Return, word for word, the part of the passage on science and its critics that starts with "I have recently" and goes on through "world's great challenges.".

__TEXT PASSAGE__:
....

In parallel to such studies, I have continued my special enquiries into the social and ethical aspects of science and technology. With Zia Sardar I have engaged in studies of the future, either in connection with particular technologies (as in 'Cyberfutures') or in general (in my occasional pieces for Futures magazine).  Now that science is so obviously influenced, and in some cases deformed, by the agendas of power and profit, even the concepts of Post-Normal Science need to be enriched if they are to continue to offer useful critical insights.

All these developments can be considered as the opening of scientific methodology to criticism on a societal basis.  There is an analogous development, in the sudden emergence of criticism of the world-view of modern science.  This had been a suppressed tendency for many generations in Western Europe (outside Germany).  Now, with the great impetus deriving from the "counter-culture" of the 1960's, it is firmly established.  I sometimes call it "the aromatherapy counter-revolution", since it found a strong base in that particular commercial niche of beauty therapy, protected from the strictures of the scientific-medical establishment.  Integrating this tendency with the basically political critique of Post-Normal Science will not be an easy task; but I believe that it is the way of the future for science.  Some thoughts in that direction are provided in my forthcoming book "A No-Nonsense Guide to Science".

I have recently had the good fortune to apply my thoughts to practical issues, through a Fellowship at the James Martin Institute for Science and Civilization at the University of Oxford.  This has become one of the constituent institutes of the James Martin School of the Twenty-First Century, the result of a benefaction of one hundred million dollars.  It is hard to imagine more exciting prospect of the deployment of committed academics to the solution of the world's great challenges.

....

Collection entries:
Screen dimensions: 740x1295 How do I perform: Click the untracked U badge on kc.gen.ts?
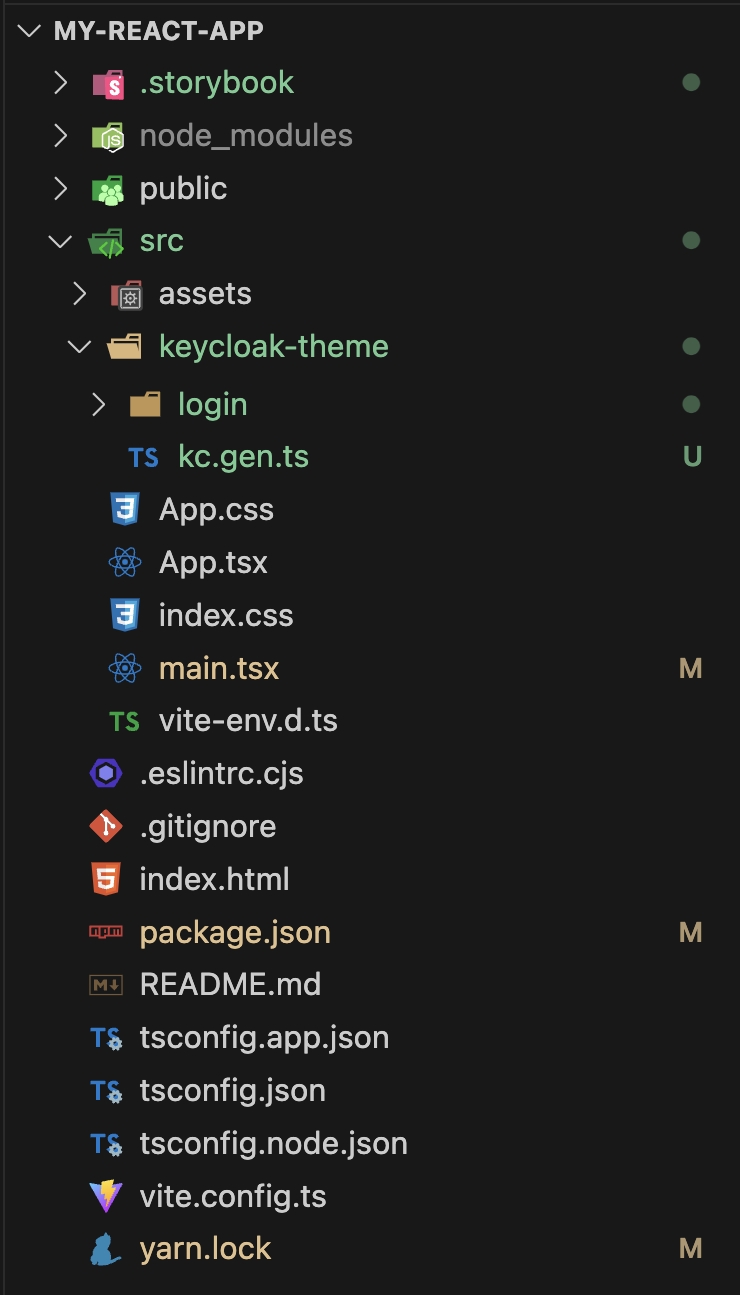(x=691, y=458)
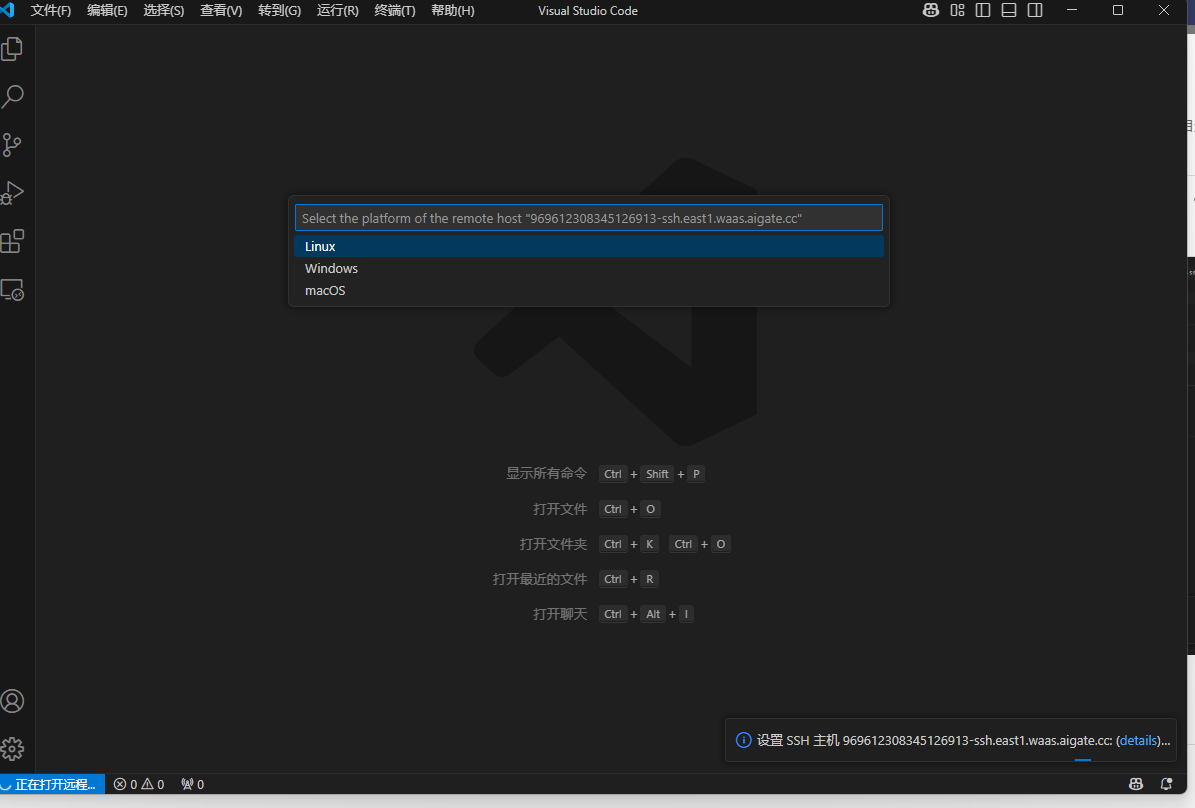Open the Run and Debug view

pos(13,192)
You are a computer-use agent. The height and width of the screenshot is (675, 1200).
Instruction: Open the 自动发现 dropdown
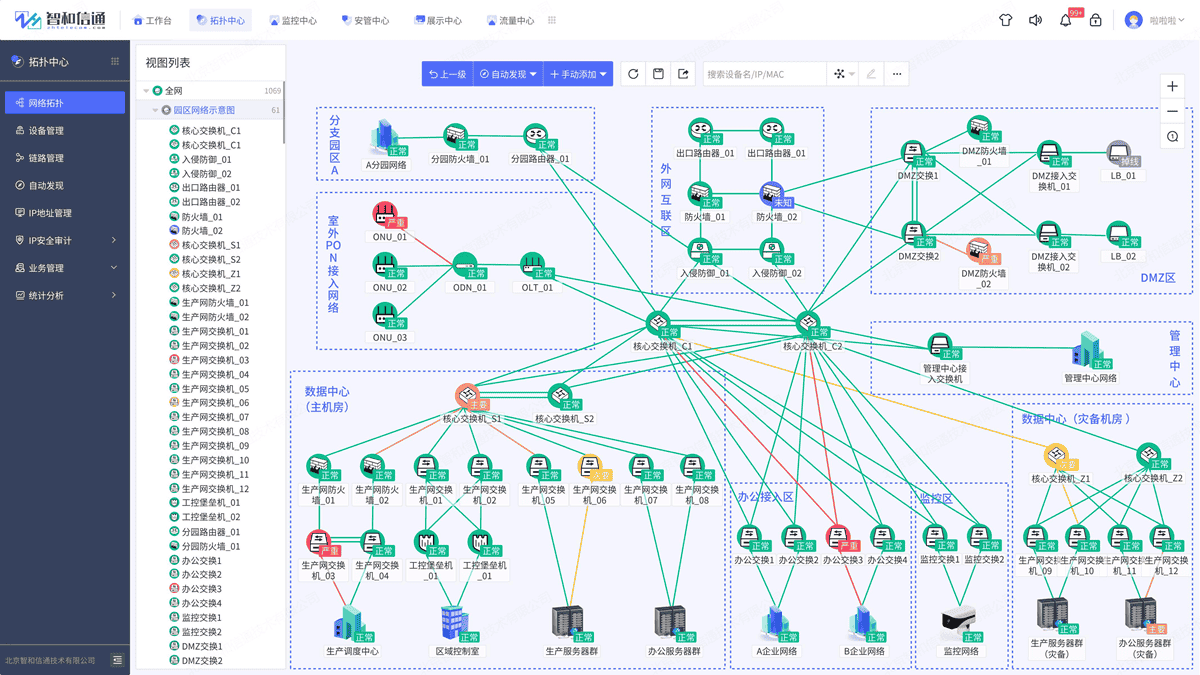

....

__YOUR RESPONSE__:
I have recently had the good fortune to apply my thoughts to practical issues, through a Fellowship at the James Martin Institute for Science and Civilization at the University of Oxford.  This has become one of the constituent institutes of the James Martin School of the Twenty-First Century, the result of a benefaction of one hundred million dollars.  It is hard to imagine more exciting prospect of the deployment of committed academics to the solution of the world's great challenges.